Swap every "GUI agent" in the records below for "screen assistant", and leave everything else unchanged.

─── EXERCISE INPUT

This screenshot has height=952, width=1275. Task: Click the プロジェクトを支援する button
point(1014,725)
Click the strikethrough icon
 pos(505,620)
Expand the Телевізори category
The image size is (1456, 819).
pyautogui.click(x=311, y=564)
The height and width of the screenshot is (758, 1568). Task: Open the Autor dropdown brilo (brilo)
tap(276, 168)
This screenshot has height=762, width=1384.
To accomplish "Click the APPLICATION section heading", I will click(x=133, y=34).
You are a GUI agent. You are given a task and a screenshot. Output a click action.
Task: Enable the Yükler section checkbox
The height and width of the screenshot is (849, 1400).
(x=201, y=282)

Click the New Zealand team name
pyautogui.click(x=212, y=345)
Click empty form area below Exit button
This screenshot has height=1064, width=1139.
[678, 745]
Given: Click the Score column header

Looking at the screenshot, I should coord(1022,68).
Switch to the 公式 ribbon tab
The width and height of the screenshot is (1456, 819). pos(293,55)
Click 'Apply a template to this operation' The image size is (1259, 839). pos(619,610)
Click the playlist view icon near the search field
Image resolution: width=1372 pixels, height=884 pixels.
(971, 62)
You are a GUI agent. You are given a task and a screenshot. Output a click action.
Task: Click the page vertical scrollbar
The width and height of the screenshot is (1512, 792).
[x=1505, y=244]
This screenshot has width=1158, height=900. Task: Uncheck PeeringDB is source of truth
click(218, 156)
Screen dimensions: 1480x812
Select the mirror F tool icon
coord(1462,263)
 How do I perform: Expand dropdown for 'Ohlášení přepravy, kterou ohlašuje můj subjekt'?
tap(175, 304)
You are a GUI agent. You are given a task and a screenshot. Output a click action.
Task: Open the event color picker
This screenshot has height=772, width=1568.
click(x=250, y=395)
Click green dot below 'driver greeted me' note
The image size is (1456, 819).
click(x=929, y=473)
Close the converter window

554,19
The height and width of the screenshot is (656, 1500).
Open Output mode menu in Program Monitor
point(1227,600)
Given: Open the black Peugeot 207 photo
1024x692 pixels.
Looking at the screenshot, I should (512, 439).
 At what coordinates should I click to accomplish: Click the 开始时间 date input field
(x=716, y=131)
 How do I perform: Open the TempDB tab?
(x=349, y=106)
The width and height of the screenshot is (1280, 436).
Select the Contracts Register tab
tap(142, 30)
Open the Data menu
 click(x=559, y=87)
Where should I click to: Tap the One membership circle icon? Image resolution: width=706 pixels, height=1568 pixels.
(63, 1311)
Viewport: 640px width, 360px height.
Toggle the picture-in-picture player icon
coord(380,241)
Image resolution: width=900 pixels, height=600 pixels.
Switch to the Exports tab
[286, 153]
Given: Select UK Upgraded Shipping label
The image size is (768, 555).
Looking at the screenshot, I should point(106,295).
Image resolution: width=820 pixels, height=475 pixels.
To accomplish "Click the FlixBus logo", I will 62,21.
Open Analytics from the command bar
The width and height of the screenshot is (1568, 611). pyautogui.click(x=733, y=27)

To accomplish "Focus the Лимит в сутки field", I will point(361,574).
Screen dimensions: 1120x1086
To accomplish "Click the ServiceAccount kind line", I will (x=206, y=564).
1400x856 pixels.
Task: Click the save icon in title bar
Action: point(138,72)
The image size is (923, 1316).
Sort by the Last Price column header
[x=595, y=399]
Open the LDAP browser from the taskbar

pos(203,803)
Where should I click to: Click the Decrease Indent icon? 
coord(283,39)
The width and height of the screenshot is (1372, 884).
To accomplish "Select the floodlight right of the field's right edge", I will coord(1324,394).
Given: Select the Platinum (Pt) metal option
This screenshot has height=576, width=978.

──────

→ **RESPONSE TO THE TASK**:
This screenshot has height=952, width=1275. Task: Click the プロジェクトを支援する button
point(1014,725)
Click the strikethrough icon
 pos(505,620)
Expand the Телевізори category
The image size is (1456, 819).
pyautogui.click(x=311, y=564)
The height and width of the screenshot is (758, 1568). Task: Open the Autor dropdown brilo (brilo)
tap(276, 168)
This screenshot has height=762, width=1384.
To accomplish "Click the APPLICATION section heading", I will click(x=133, y=34).
You are a screen assistant. You are given a task and a screenshot. Output a click action.
Task: Enable the Yükler section checkbox
The height and width of the screenshot is (849, 1400).
(x=201, y=282)

Click the New Zealand team name
pyautogui.click(x=212, y=345)
Click empty form area below Exit button
This screenshot has height=1064, width=1139.
[678, 745]
Given: Click the Score column header

Looking at the screenshot, I should coord(1022,68).
Switch to the 公式 ribbon tab
The width and height of the screenshot is (1456, 819). pos(293,55)
Click 'Apply a template to this operation' The image size is (1259, 839). pos(619,610)
Click the playlist view icon near the search field
Image resolution: width=1372 pixels, height=884 pixels.
(971, 62)
You are a screen assistant. You are given a task and a screenshot. Output a click action.
Task: Click the page vertical scrollbar
The width and height of the screenshot is (1512, 792).
[x=1505, y=244]
This screenshot has width=1158, height=900. Task: Uncheck PeeringDB is source of truth
click(218, 156)
Screen dimensions: 1480x812
Select the mirror F tool icon
coord(1462,263)
 How do I perform: Expand dropdown for 'Ohlášení přepravy, kterou ohlašuje můj subjekt'?
tap(175, 304)
You are a screen assistant. You are given a task and a screenshot. Output a click action.
Task: Open the event color picker
This screenshot has height=772, width=1568.
click(x=250, y=395)
Click green dot below 'driver greeted me' note
The image size is (1456, 819).
click(x=929, y=473)
Close the converter window

554,19
The height and width of the screenshot is (656, 1500).
Open Output mode menu in Program Monitor
point(1227,600)
Given: Open the black Peugeot 207 photo
1024x692 pixels.
Looking at the screenshot, I should (512, 439).
 At what coordinates should I click to accomplish: Click the 开始时间 date input field
(x=716, y=131)
 How do I perform: Open the TempDB tab?
(x=349, y=106)
The width and height of the screenshot is (1280, 436).
Select the Contracts Register tab
tap(142, 30)
Open the Data menu
 click(x=559, y=87)
Where should I click to: Tap the One membership circle icon? Image resolution: width=706 pixels, height=1568 pixels.
(63, 1311)
Viewport: 640px width, 360px height.
Toggle the picture-in-picture player icon
coord(380,241)
Image resolution: width=900 pixels, height=600 pixels.
Switch to the Exports tab
[286, 153]
Given: Select UK Upgraded Shipping label
The image size is (768, 555).
Looking at the screenshot, I should point(106,295).
Image resolution: width=820 pixels, height=475 pixels.
To accomplish "Click the FlixBus logo", I will 62,21.
Open Analytics from the command bar
The width and height of the screenshot is (1568, 611). pyautogui.click(x=733, y=27)

To accomplish "Focus the Лимит в сутки field", I will point(361,574).
Screen dimensions: 1120x1086
To accomplish "Click the ServiceAccount kind line", I will (x=206, y=564).
1400x856 pixels.
Task: Click the save icon in title bar
Action: point(138,72)
The image size is (923, 1316).
Sort by the Last Price column header
[x=595, y=399]
Open the LDAP browser from the taskbar

pos(203,803)
Where should I click to: Click the Decrease Indent icon? 
coord(283,39)
The width and height of the screenshot is (1372, 884).
To accomplish "Select the floodlight right of the field's right edge", I will coord(1324,394).
Given: Select the Platinum (Pt) metal option
This screenshot has height=576, width=978.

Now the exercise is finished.